If you have a family with children, take action now to have your dog evaluated by a dog behavior specialist. And remember: It is unethical for a dog trainer or behavior specialist to make guarantees, as outlined in my article: "Can Dog Behaviors be Changed Once and For All?"
How to Reduce Resource Guarding in Dogs
As mentioned previously, the behavior can be reduced by utilizing an appropriate behavior modification program. Desensitization which is the process of gradually exposing the dog to something perceived threatening sub-threshold and counter-conditioning which is the process of changing the dog's emotional state are two effective strategies.
Because a resource guarder's biggest fear is to ultimately lose its possession, it helps to show the dog that not only is it not your intent to remove the bone, but actually you are adding in to it. Here is a step-by-step guide for various behavior modification programs. These are samples ONLY and may not work for all dogs. Medium- and high-value treats and other low-, medium-, and high-value items are needed. Follow these steps only under the supervision of a dog trainer/dog behavior expert and understand that it may take weeks for progress to be made.
Exercise 1: Great things happen when my owner walks by!
- Give your dog an item that he does not guard fiercely.
- Casually pass by a distance your dog does not appear to mind you.
- Toss pieces of medium-value treats as you walk by in your dog's direction.
- Repeat several times until your dog looks at you passing by in hope for the treats.
- In the next days, give a medium-value item and gradually get closer and continue tossing the treats increasing the value of the treats as you get closer.
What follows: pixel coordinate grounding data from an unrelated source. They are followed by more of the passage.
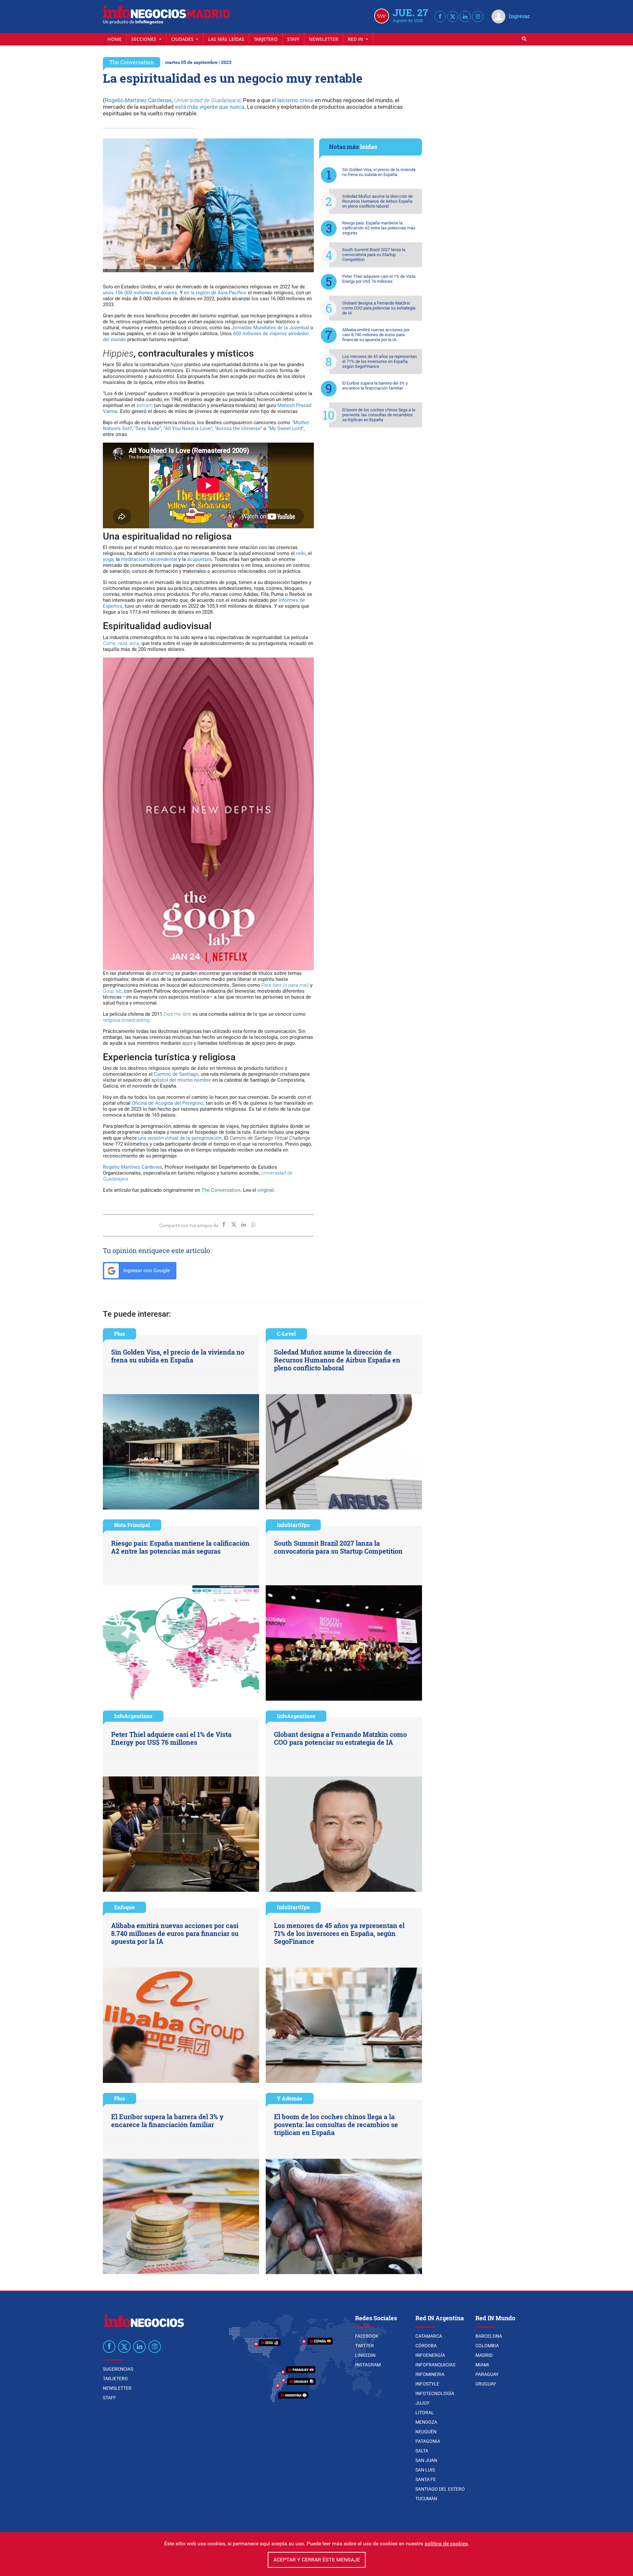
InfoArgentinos (133, 1715)
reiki (301, 553)
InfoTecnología (434, 2393)
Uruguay (485, 2383)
Finally, give your dog a bone and give high-value treats (i.e. shift from hot-dog slivers to freeze-dried liver).
- Continue by giving treats as you walk by until your dog looks up at you for treats. Progress is made when the dog no longer freeze and tenses up but rather licks its lips and wags its tail in anticipation of you coming closer to deliver treats.
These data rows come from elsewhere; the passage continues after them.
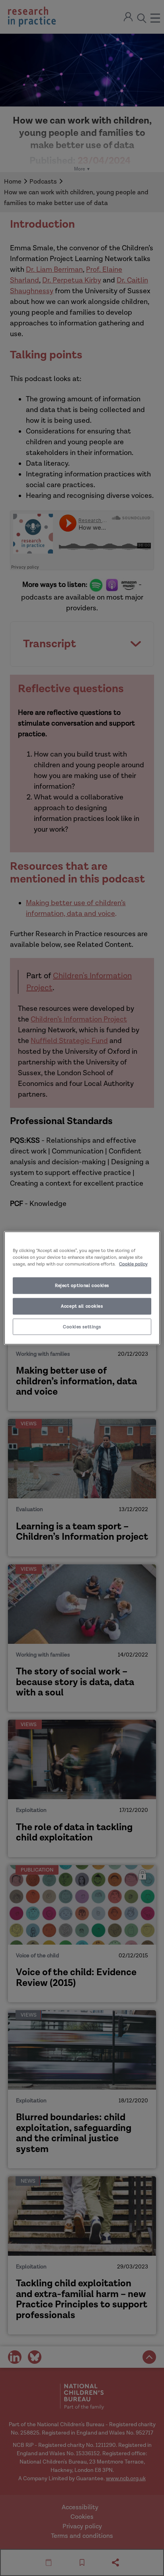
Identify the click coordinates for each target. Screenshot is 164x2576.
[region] (82, 1288)
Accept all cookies (82, 1306)
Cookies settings (82, 1327)
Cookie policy (133, 1264)
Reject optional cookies (82, 1285)
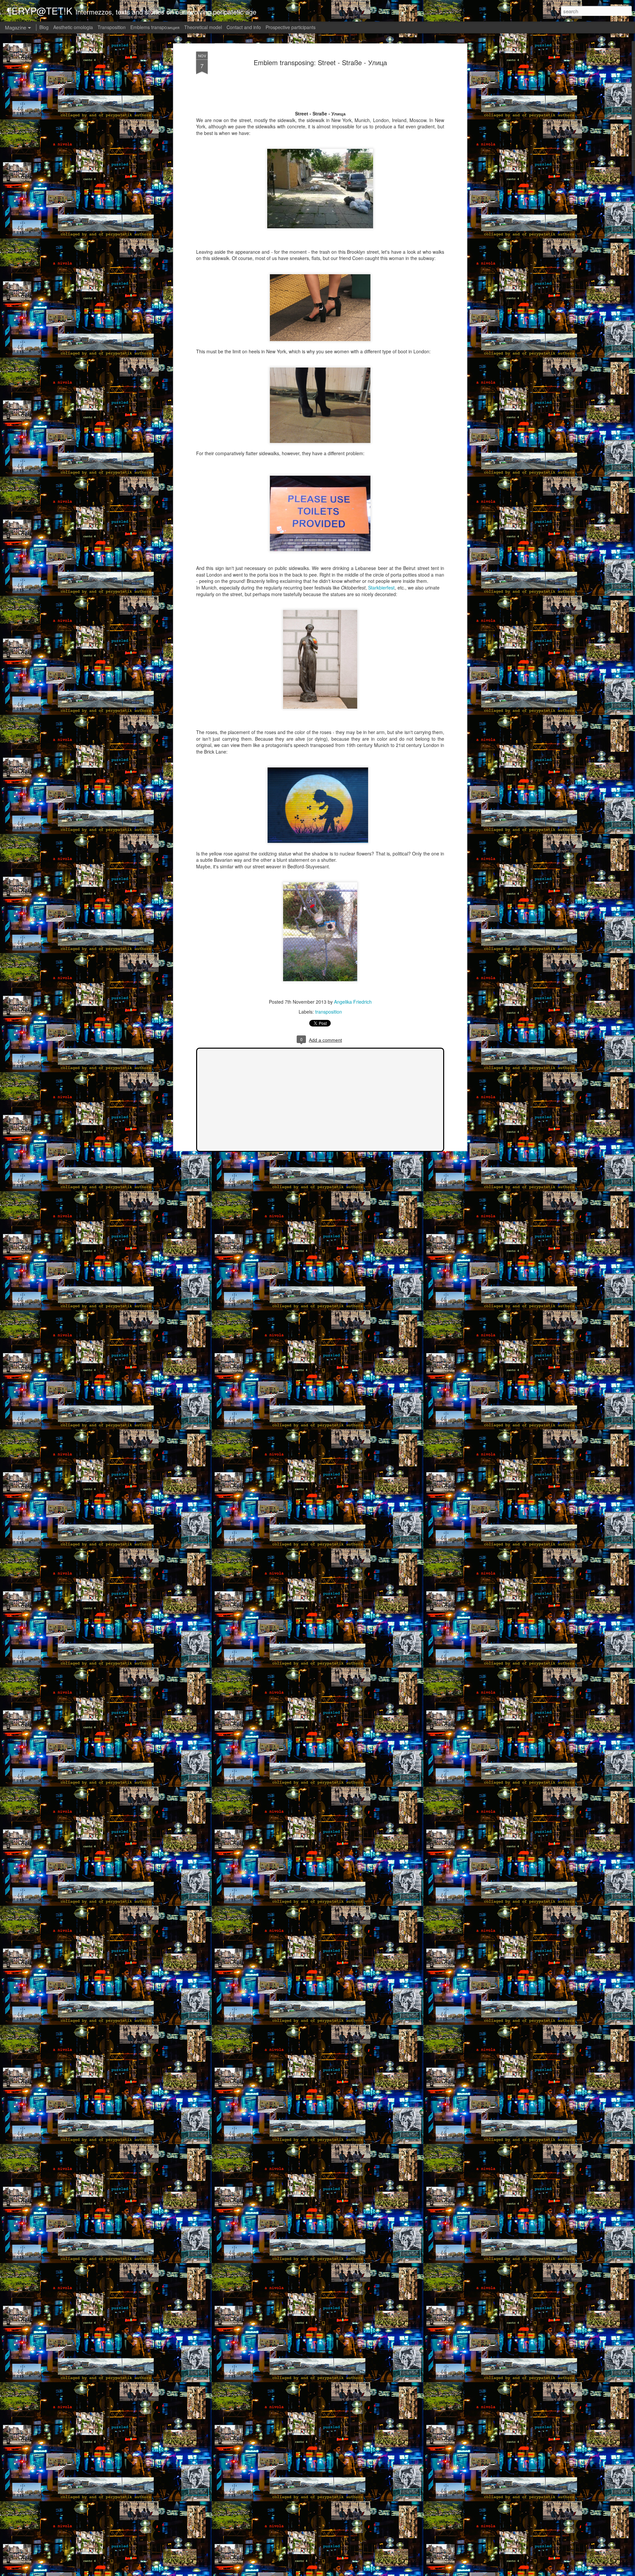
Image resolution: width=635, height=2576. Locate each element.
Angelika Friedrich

Exercise 2: Great things happen when I give up something!
- Give your dog an item your dog does not value much.
- Ask him to "drop it" or "trade".
- Lure him with a medium-value item and as he gets it, remove the other item.
- Ask again to "Drop it" or "trade".
- Lure him with a high-value item (i.e. a stuffed Kong, which is both a toy and a treat) and as he gets it, remove the other item.
Exercise 3: Great things happen when hands are in the food bowl!
- Have your dog sit in front of the empty food bowl.
- Reach the food bowl and place a bit of food in it with your hand.
- Once done have your dog sit again.
- Reach the food bowl again and place a bit more food in it with your hand.
- Continue until you feed your dog's daily ration.
Exercise 4: Great things happen when my owner takes my bone!
- Give your dog a hollow bone.
- Ask "drop it" or "trade".
- Fill the hollow bone with some peanut butter or a Kong stuffer.
- Have dog empty the bone.
- Ask "drop it" or "trade".
- Fill again with more peanut butter or a Kong stuffer.
A Note About Safety
- If your dog growls, you may be getting too close too fast. You must work under the threshold.
- The above behavior modification programs should be done with extreme caution only under the guidance of a dog behavior specialist.
- If your dog is affected by resource guarding, please consult with a dog behavior specialist and follow the guidelines. The above behavior modification programs should be done in mild cases only and with extreme caution. Reader assumes full responsibility.
This article is accurate and true to the best of the author’s knowledge. It is not meant to substitute for diagnosis, prognosis, treatment, prescription, or formal and individualized advice from a veterinary medical professional. Animals exhibiting signs and symptoms of distress should be seen by a veterinarian immediately.